=== Exercise objective ===
Restate word for word the lines of the records below, starting at the line that contains "Yleinen (902, 1000)" and ending at the line that contains "Rommipäiväkirja (911, 330)", with both of those lines included and nothing else.

(Record set begins)

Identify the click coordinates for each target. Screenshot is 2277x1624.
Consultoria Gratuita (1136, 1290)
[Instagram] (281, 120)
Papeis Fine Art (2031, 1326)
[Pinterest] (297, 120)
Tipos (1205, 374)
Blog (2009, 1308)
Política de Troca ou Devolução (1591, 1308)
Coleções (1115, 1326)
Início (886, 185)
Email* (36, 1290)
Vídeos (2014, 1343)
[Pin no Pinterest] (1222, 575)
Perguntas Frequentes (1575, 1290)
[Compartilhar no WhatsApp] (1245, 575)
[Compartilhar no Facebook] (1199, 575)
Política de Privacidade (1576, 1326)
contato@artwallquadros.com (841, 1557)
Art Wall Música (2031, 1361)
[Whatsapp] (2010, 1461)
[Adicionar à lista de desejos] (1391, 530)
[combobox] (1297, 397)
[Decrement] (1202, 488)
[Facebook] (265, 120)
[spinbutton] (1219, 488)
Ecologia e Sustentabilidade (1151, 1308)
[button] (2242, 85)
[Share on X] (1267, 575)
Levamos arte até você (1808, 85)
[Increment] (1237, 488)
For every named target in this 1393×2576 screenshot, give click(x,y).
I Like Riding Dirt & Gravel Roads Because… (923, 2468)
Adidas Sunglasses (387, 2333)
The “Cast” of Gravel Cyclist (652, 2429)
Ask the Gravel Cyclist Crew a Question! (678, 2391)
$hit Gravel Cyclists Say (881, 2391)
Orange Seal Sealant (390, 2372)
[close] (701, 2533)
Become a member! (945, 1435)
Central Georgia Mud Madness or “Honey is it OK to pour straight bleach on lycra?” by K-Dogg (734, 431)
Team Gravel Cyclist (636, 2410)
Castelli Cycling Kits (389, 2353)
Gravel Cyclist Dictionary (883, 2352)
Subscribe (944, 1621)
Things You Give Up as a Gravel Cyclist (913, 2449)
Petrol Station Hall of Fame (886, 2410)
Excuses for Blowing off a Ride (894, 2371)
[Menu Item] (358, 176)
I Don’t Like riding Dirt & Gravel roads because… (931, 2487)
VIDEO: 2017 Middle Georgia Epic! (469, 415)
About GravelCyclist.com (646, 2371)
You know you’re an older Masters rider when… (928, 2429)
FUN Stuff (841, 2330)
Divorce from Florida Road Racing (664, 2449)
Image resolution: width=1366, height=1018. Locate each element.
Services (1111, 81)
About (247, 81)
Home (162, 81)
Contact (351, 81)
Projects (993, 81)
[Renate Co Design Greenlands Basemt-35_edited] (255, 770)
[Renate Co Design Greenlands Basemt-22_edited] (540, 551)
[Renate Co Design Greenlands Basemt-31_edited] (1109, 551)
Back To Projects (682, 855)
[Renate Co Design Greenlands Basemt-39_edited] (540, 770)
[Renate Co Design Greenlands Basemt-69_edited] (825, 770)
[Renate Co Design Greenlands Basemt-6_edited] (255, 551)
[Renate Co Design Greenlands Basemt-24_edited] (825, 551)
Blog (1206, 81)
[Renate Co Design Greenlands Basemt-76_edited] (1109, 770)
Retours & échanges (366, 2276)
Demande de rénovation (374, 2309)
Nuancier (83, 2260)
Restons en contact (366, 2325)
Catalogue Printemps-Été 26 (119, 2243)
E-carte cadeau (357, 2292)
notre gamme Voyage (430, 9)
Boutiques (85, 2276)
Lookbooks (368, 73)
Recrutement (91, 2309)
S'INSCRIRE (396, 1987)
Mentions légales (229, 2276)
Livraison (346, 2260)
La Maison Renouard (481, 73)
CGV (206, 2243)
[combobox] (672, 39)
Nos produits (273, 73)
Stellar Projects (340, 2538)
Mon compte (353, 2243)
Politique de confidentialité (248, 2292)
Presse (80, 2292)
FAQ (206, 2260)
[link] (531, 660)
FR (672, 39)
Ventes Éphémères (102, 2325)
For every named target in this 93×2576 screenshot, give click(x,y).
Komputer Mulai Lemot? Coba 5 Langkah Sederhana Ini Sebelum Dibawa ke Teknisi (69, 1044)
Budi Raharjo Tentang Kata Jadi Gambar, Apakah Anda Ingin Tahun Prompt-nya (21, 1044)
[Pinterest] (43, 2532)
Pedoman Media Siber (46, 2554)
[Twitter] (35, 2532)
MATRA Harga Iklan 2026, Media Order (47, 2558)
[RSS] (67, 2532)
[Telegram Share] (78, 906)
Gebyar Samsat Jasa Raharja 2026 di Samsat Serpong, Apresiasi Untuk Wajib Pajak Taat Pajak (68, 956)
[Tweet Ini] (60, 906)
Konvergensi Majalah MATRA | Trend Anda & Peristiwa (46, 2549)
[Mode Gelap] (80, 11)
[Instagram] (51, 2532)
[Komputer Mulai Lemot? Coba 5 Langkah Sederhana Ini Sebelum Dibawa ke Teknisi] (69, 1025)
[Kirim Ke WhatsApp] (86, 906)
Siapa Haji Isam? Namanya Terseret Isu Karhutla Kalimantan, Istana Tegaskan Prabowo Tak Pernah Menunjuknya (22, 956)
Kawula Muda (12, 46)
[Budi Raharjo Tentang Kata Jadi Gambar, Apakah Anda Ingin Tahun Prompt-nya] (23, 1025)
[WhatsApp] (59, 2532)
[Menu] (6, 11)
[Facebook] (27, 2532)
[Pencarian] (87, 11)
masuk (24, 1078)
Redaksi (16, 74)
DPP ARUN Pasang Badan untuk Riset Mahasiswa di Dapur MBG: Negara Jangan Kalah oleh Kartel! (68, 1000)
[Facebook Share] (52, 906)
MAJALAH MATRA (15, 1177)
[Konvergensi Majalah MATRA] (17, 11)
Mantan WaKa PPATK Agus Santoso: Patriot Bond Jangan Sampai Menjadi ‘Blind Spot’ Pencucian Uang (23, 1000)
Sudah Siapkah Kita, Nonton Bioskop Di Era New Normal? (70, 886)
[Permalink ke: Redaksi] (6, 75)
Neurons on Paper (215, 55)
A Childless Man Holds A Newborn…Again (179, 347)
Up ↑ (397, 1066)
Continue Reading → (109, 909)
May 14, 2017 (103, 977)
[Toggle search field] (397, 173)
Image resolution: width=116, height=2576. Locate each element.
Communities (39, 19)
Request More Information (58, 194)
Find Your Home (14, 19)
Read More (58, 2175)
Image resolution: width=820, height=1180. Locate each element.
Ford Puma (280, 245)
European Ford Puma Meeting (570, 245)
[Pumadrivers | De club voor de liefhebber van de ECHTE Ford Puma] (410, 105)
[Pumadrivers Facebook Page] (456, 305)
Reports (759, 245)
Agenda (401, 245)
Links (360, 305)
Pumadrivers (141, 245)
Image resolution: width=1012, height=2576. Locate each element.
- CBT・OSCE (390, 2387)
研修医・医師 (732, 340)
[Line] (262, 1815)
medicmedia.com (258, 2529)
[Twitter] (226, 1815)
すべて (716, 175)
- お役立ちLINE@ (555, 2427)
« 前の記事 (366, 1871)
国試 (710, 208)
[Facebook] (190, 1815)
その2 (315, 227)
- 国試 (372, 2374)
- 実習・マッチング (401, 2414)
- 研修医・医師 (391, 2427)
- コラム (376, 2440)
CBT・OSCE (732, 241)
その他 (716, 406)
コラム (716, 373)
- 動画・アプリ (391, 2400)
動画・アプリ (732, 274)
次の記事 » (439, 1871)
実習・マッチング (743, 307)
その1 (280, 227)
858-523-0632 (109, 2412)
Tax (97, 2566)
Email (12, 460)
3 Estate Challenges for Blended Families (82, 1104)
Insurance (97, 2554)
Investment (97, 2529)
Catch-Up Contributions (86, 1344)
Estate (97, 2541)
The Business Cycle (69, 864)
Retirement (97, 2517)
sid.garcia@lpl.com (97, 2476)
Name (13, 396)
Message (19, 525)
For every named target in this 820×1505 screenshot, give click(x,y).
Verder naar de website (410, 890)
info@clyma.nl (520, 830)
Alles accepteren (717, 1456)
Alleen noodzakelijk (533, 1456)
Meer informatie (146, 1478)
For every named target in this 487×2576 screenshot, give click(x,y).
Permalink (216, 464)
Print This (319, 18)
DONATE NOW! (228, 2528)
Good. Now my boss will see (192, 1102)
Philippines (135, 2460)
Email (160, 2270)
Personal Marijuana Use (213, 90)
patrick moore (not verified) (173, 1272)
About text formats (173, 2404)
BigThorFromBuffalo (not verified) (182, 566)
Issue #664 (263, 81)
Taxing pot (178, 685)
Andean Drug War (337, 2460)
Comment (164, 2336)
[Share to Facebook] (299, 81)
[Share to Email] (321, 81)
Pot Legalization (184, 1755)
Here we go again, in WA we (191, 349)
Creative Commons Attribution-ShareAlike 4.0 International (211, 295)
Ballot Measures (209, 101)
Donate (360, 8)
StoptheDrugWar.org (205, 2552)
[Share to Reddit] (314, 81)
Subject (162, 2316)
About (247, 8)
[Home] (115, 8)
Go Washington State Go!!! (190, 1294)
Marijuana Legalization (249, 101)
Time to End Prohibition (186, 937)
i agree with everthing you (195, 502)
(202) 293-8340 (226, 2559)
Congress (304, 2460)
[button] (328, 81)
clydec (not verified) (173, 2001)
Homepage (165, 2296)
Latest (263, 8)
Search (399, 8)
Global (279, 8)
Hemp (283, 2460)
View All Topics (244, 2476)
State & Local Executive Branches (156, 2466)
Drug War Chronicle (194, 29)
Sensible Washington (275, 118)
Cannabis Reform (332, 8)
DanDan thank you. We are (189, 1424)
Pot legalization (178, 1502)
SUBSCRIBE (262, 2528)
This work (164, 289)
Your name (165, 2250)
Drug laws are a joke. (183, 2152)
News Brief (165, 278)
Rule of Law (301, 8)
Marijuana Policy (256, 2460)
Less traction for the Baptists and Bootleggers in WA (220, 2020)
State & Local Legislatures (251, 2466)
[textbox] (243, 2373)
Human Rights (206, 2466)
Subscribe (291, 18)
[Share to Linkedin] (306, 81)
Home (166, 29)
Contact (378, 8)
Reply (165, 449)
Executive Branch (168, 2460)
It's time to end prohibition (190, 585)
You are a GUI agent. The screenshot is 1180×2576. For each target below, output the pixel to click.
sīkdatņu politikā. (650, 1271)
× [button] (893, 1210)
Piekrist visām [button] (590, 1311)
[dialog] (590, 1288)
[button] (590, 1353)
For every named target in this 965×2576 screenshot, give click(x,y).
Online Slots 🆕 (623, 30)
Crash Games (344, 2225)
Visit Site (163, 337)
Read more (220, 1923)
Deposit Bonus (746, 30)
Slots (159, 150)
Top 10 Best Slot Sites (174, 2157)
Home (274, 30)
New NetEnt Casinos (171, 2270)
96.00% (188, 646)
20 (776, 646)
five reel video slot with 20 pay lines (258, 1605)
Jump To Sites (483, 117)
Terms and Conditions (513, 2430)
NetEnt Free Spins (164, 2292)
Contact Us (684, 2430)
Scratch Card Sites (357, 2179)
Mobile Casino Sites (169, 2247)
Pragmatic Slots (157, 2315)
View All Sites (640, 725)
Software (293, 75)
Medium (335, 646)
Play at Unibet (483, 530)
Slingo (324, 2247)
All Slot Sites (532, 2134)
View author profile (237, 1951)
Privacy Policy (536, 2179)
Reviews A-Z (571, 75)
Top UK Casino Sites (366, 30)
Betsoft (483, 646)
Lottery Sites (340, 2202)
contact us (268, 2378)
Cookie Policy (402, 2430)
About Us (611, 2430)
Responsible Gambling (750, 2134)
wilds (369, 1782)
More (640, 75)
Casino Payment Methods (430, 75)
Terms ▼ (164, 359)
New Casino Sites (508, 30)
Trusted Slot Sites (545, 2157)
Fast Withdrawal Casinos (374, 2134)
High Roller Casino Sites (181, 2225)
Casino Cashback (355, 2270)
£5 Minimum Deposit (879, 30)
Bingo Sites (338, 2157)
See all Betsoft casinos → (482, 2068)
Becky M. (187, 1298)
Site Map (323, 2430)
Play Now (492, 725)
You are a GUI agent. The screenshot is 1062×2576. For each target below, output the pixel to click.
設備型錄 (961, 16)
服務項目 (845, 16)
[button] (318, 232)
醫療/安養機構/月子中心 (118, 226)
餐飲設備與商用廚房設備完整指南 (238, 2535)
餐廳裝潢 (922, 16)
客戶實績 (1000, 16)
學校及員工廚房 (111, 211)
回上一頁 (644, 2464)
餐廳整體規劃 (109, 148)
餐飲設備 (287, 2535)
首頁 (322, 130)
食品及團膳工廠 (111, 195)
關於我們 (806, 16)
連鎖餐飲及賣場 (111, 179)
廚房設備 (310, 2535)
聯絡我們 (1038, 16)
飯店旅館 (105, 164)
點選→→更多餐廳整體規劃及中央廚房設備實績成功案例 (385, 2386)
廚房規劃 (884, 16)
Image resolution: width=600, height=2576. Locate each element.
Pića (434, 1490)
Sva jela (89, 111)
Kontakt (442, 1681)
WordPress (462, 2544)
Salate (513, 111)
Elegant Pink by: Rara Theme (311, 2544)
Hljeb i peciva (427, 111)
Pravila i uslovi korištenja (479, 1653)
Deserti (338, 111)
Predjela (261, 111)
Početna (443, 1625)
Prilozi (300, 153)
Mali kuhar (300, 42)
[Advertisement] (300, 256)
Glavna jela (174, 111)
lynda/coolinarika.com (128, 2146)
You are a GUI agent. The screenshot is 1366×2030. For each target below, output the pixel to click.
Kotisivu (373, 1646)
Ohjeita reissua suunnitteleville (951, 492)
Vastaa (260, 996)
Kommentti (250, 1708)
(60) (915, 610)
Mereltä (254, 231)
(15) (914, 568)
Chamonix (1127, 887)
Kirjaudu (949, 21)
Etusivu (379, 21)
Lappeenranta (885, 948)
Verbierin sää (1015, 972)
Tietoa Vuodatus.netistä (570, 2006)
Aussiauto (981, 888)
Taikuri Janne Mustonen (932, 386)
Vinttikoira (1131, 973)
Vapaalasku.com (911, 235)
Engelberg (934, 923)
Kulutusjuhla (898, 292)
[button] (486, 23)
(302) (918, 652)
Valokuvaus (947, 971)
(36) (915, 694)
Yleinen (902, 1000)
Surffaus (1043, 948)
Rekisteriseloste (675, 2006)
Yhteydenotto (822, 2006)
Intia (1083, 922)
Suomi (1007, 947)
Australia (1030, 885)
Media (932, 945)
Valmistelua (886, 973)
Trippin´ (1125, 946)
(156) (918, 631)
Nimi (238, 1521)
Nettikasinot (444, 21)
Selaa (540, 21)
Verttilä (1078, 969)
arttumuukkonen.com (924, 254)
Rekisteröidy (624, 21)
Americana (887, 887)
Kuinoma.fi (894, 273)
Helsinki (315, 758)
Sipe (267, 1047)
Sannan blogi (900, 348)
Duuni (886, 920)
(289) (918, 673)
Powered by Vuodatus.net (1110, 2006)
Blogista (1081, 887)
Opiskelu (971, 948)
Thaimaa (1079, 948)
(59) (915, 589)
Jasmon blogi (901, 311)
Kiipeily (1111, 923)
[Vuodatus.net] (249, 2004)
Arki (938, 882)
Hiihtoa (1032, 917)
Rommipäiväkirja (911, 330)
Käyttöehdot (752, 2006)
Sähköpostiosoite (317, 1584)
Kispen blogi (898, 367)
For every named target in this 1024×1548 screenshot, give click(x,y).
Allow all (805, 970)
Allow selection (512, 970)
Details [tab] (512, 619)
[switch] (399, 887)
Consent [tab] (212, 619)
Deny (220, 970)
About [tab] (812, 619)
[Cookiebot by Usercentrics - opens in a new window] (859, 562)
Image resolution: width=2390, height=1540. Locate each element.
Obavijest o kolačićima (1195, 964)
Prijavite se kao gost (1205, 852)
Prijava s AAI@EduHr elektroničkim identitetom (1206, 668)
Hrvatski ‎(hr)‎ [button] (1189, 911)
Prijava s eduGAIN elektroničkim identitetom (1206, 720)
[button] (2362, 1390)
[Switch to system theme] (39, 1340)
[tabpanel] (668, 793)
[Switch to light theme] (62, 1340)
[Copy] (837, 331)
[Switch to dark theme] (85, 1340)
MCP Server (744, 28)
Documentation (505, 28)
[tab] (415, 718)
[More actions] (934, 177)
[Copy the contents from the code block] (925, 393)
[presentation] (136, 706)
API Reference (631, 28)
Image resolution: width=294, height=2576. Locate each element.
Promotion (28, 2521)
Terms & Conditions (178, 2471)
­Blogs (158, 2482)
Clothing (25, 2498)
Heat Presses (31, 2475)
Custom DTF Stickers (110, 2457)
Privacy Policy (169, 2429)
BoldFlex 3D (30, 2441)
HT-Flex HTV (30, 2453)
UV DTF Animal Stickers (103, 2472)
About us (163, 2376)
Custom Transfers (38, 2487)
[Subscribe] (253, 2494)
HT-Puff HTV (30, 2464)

(Record set ends)

=== Result ===
Yleinen (902, 1000)
Surffaus (1043, 948)
Rekisteriseloste (675, 2006)
Yhteydenotto (822, 2006)
Intia (1083, 922)
Suomi (1007, 947)
Australia (1030, 885)
Media (932, 945)
Valmistelua (886, 973)
Trippin´ (1125, 946)
(156) (918, 631)
Nimi (238, 1521)
Nettikasinot (444, 21)
Selaa (540, 21)
Verttilä (1078, 969)
arttumuukkonen.com (924, 254)
Rekisteröidy (624, 21)
Americana (887, 887)
Kuinoma.fi (894, 273)
Helsinki (315, 758)
Sipe (267, 1047)
Sannan blogi (900, 348)
Duuni (886, 920)
(289) (918, 673)
Powered by Vuodatus.net (1110, 2006)
Blogista (1081, 887)
Opiskelu (971, 948)
Thaimaa (1079, 948)
(59) (915, 589)
Jasmon blogi (901, 311)
Kiipeily (1111, 923)
[Vuodatus.net] (249, 2004)
Arki (938, 882)
Hiihtoa (1032, 917)
Rommipäiväkirja (911, 330)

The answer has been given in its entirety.